I suppose I should introduce my musical tastes here.  Growing up in the seventies, I went from pop to progressive rock to punk in the space of 5 or 6 years and have pretty much stuck there ever since.  But I have discovered that many bands from that era that I sneered at in the late seventies are actually pretty good and much to my amusement are still going (lack of pension contributions, I assume).  So in the last few years, I have seen Jefferson Starship, Hot Tuna, Caravan, Barclay James Harvest, Wishbone Ash and probably a few others.

What cracks me up about so many of these is the dress sense of the bands.  Hats are generally de rigour, obviously to hide lack of hair, but stage gear for the over-60s varies from trackie bottoms to creased suits: the worst I've ever seen was Barclay James Harvest's matching waistcoats.

So venturing out on Sunday, and having read the Saturday Times' list of 25 things you shouldn't wear/do after you are 40, we went to the St. Albans Arena in search or peace, love and rock'n'roll.

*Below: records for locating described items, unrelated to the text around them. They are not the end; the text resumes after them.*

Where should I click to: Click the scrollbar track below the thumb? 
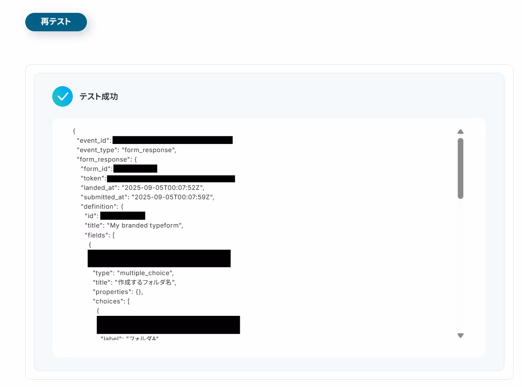460,266
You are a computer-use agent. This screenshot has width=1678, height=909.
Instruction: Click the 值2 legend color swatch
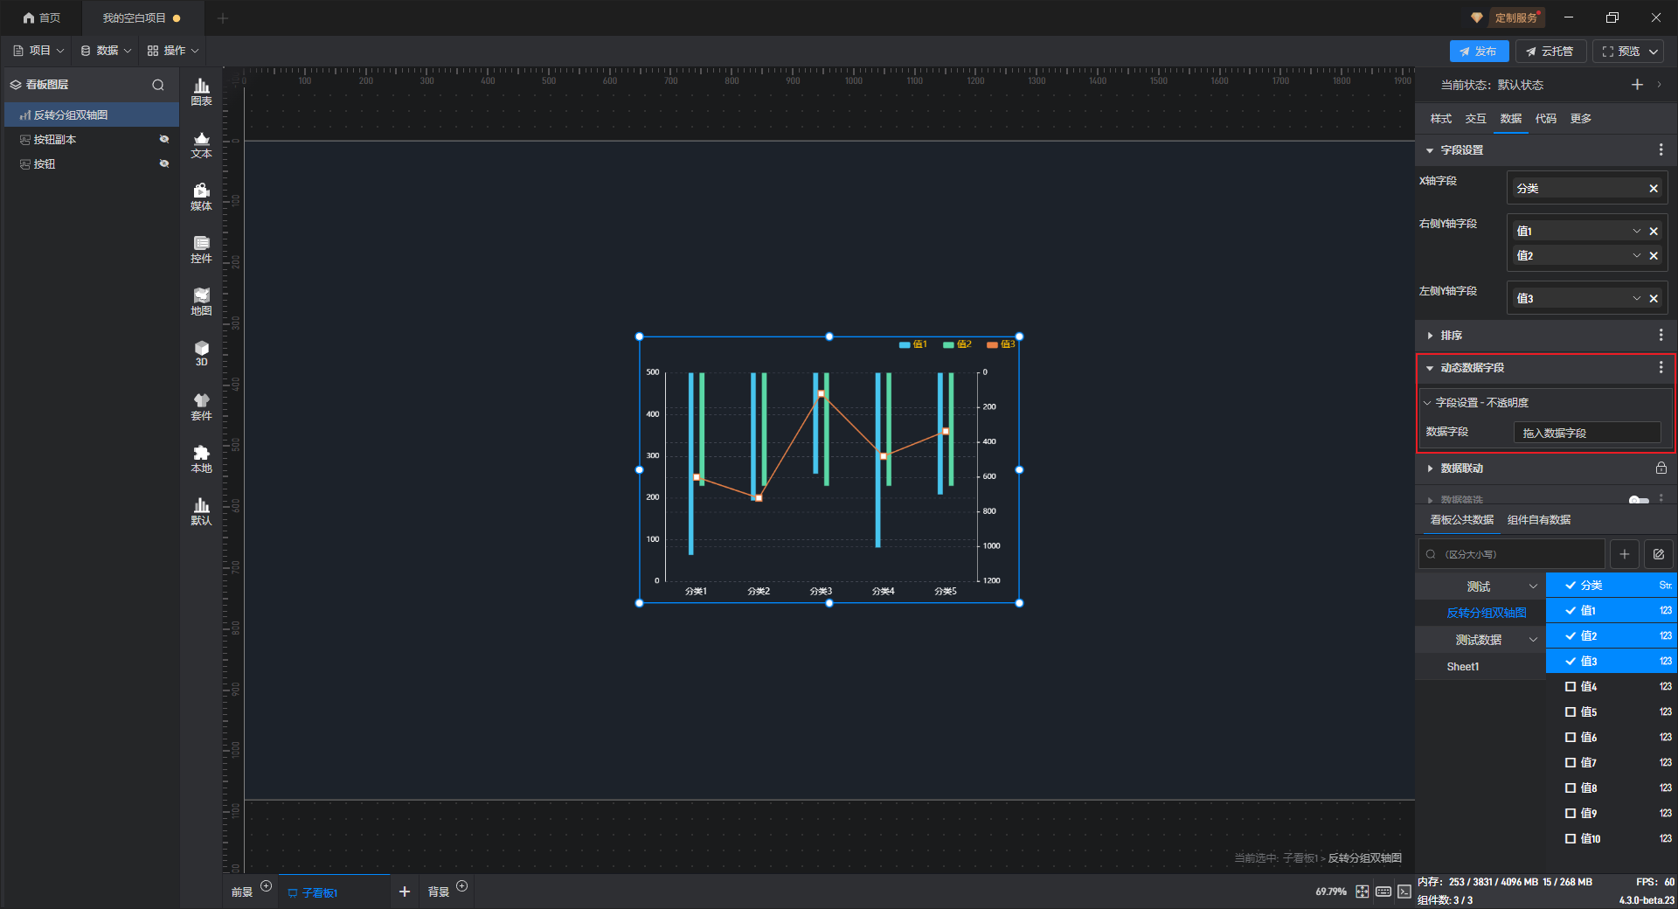pos(948,345)
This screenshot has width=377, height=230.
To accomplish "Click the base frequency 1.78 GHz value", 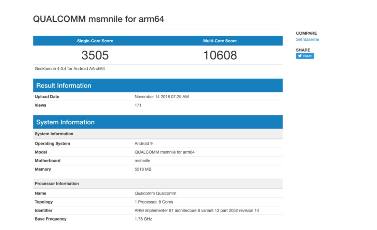I will [x=143, y=219].
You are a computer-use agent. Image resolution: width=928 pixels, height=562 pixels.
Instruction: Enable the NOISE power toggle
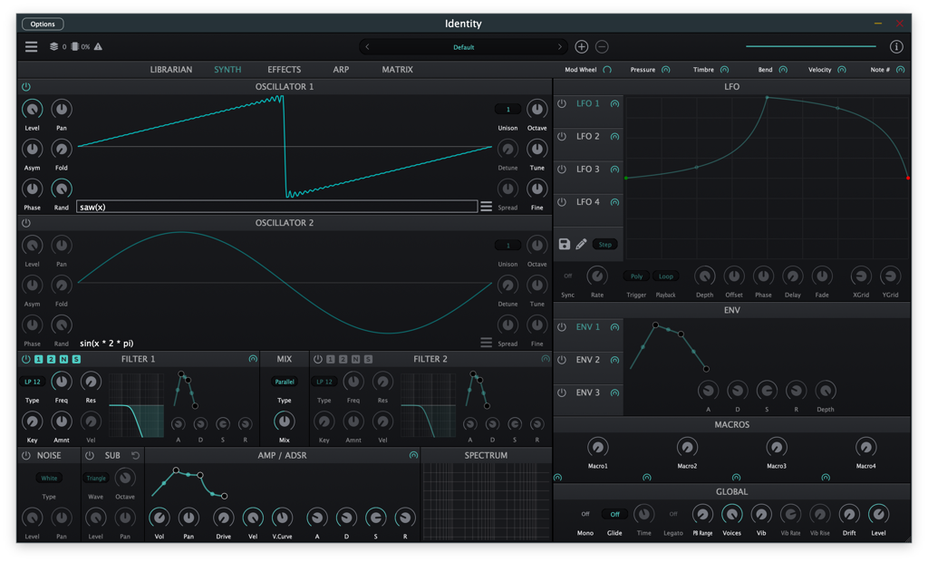(26, 455)
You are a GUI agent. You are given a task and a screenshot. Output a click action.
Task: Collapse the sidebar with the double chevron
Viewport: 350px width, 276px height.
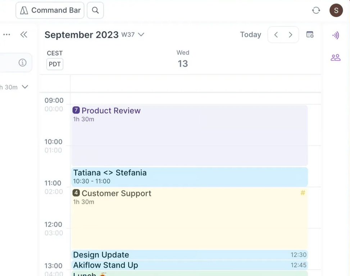click(x=24, y=34)
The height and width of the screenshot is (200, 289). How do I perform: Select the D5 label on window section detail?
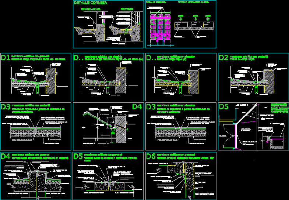[x=223, y=107]
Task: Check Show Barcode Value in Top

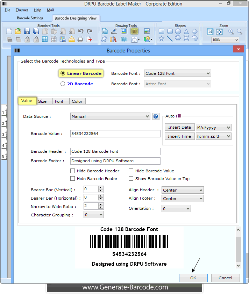Action: pyautogui.click(x=131, y=179)
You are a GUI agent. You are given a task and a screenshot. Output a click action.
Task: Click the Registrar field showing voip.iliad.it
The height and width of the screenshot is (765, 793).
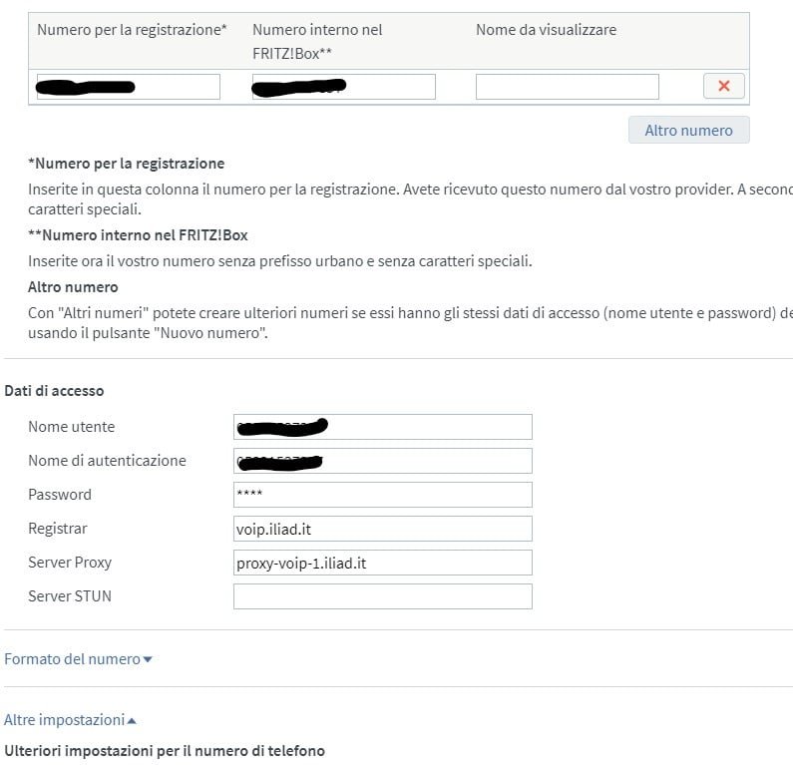click(382, 529)
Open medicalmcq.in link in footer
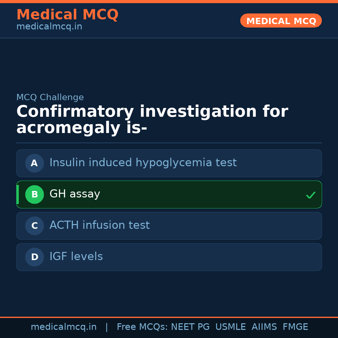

For those of you who don't know the venue, it is a medium sized corporate hall with comfy seats but way too little legroom.  But every time I have been there, it has been filled with a fine selection of Hertfordshire's middle-aged middle-class.  Nothing wrong with that as I am probably bang in the middle of that category but it sort of sits uneasily with my recollection of gigs as hotbeds of fermenting youth (though, there was definitely some fermenting middle-agers there on Sunday)

What amuses me is that it seems just like Guildford Civic Hall which I attended many times in the 70's with my group of pimply friends.  While 40 years ago, it was the length of your hair or the width of your loon pants that differentiated you, now it is the breadth of your stomach or the inappropriateness of your trainers that tells one ageing hipster from the next (and according to the Times - you should only wear trainers when you are doing something sporty.  Simon Nicol take note.

So on to the music, but can I really be bothered.  If you like Fairport Convention, then you know what they are going to be like, if you don't, then you probably couldn't give a s***.  I think I can sum it up by saying they were quite good.  They came, they played, they tried to get the audience to buy their CDs, no-one walked out and everybody clapped at the right times.  A few people tittered at the anecdotes, probably in the same way as they would titter at Sir Ranulph Feinnes giving at talk to the WI about losing his fingers.

The most exciting bit was that the bassist Dave Pegg could not play because he had hurt his hand in a bizarre dishwasher accident, so his son played instead.  It was that kind of evening.  The band only came alive in the last song and the encore, possibly because they were joined on stage by an ex-guitarist (Maartin Allcock) and the support act (Edwina Hayes) who livened things up a bit and made it sound like a band rather than a group of old folk musicians going through the motions.

Don't get me wrong, it was not embarrassing like seeing a fading punk-star drunk on stage in the eighties or just plain awful like a sixties pop band with no original members playing someone else's hits at a corporate Christmas party.

But it was not rock'n'roll and for that reason, I won't be seeing them again.